Recipe From: Kathy Weston

Ingredients

  • 6 Tbsp Butter
  • 6 Tbsp Flour
  • 3 Cups Milk
  • 2-3 Cups Cooked Chicken Breasts or a Cut Up Rotisserie Chicken
  • 1 Can LeSeur Baby Peas
  • 1 Package Frozen Pastry Shells
  • Salt
  • Pepper
  • Garlic to Taste

Directions

  1. Cook pastry shells according to package directions.
  2. Melt butter in a saucepan over medium heat.
  3. Add flour and spices and stir until thickened. About 1 minute.
  4. Gradually add the milk and bring to simmer. Stir and continue cooking for 2 minutes or until thickened.
  5. Add chicken and peas and cook until heated.
  6. Serve in pastry shells

Weston Beef Stroganoff (Beef & Mushrooms)

Recipe From: Kathy Weston

Ingredients

  • 1-1.5 lbs of Round Steak Cut Into Cubes (or use Stew Beef)
  • 1 Stick of Butter
  • 1 Cup of Flour
  • 1 Can Campbell’s French Onion Soup
  • 1 Can Campbell’s Cream of Mushroom Soup
  • Salt
  • Pepper
  • Garlic Salt
  • Optional: Rice or Egg Noodles

Directions

  1. Melt stick of butter over medium heat in large pot.

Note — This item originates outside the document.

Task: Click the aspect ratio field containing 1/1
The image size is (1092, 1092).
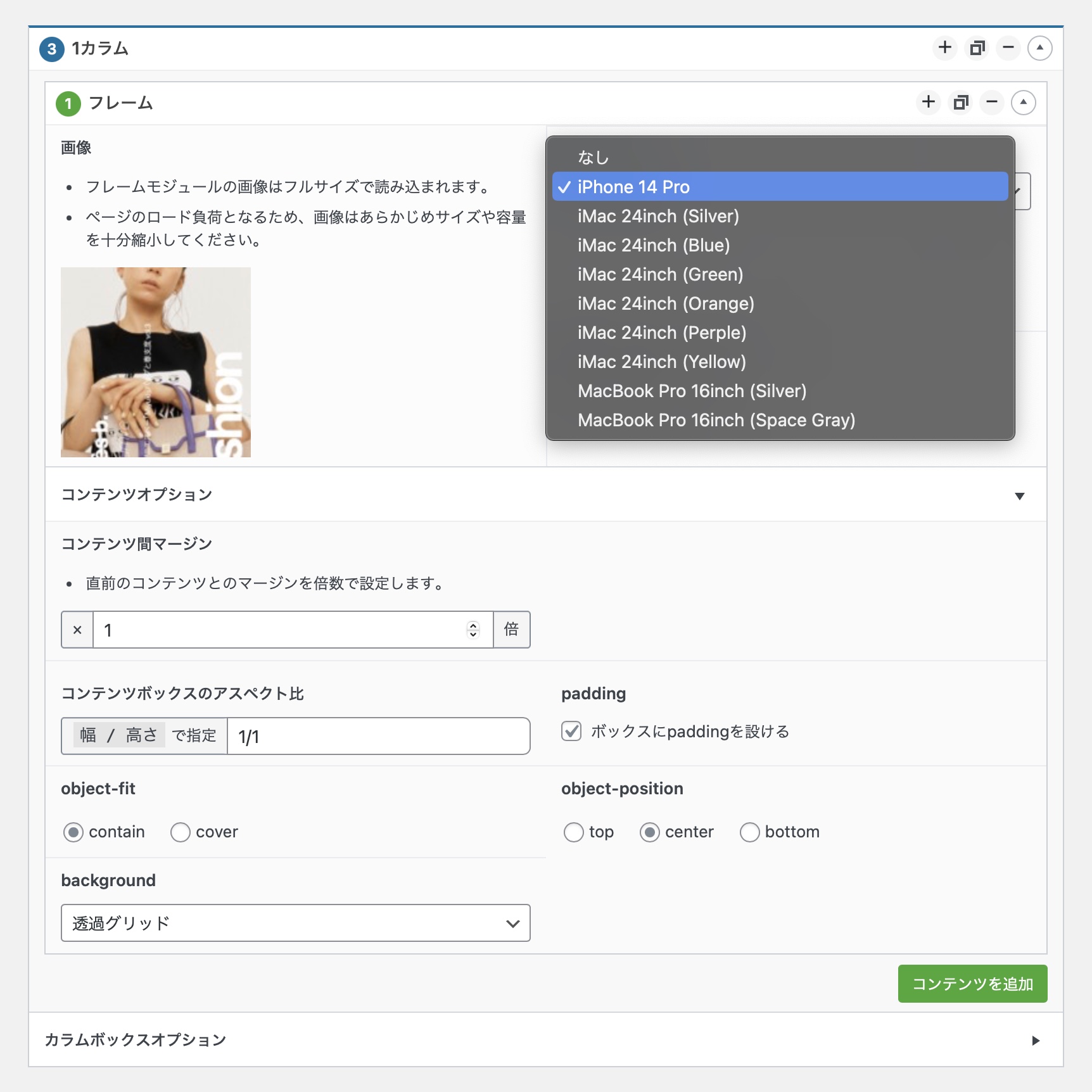Action: click(x=378, y=737)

While butter is melting, mix flour and spices in a large bowl.
  2. Separate the meat and add it to the flour, tossing it to cover the meat.
  3. Once butter is melted, shake excess flour off the meat and add the meat to the pot. Brown the meat.
  4. Reduce heat to low and add the French onion soup plus one can of water. Cover and continue to cook over low heat for one hour.
  5. Add can of cream of mushroom soup. Heat thoroughly.
  6. Serve over rice or egg noodles.

Breakfast Sausage Casserole

Recipe From: Kathy Weston

Prep time:20 minutes

Cook time:1 hour 40 minutes

Ingredients

Overnight Setup

  • 1 lb Breakfast Sausage
  • 8 Slices Bread, Cubed
  • 4 Cups Shredded Cheddar Cheese
  • 6 Eggs
  • ½ Tsp Salt
  • ¾ Tsp Dry Mustard Powder
  • 2 Cups Milk
  • Diced Onion

Next Day Bake

  • ½ Cup Milk
  • 10.75 oz Can of Cream of Mushroom Soup

Directions

Overnight Setup

  1. Heat a large skillet over medium-high heat; cook and stir the sausage in the hot skillet until crumbly, evenly browned, and no longer pink. Drain and discard any excess grease.
  2. Dice Onions, cook in medium skillet until softened.
  3. Grease a 9×13 inch baking dish. Spread the bread cubes into the prepared dish; sprinkle the browned sausage, onions, and cheddar cheese over top.
  4. Beat the eggs in a mixing bowl until smooth; add the salt, mustard powder, and 2 cups of milk and whisk until evenly blended. Pour the egg mixture over the bread cubes.  Cover the refrigerate overnight.

Next Day Bake

  1. Preheat the oven to 300° Whisk together the cream of mushroom soup and ½ cup milk; pour over the casserole.
  2. Bake in the preheated oven until firm and golden brown, about 1 ½ hours.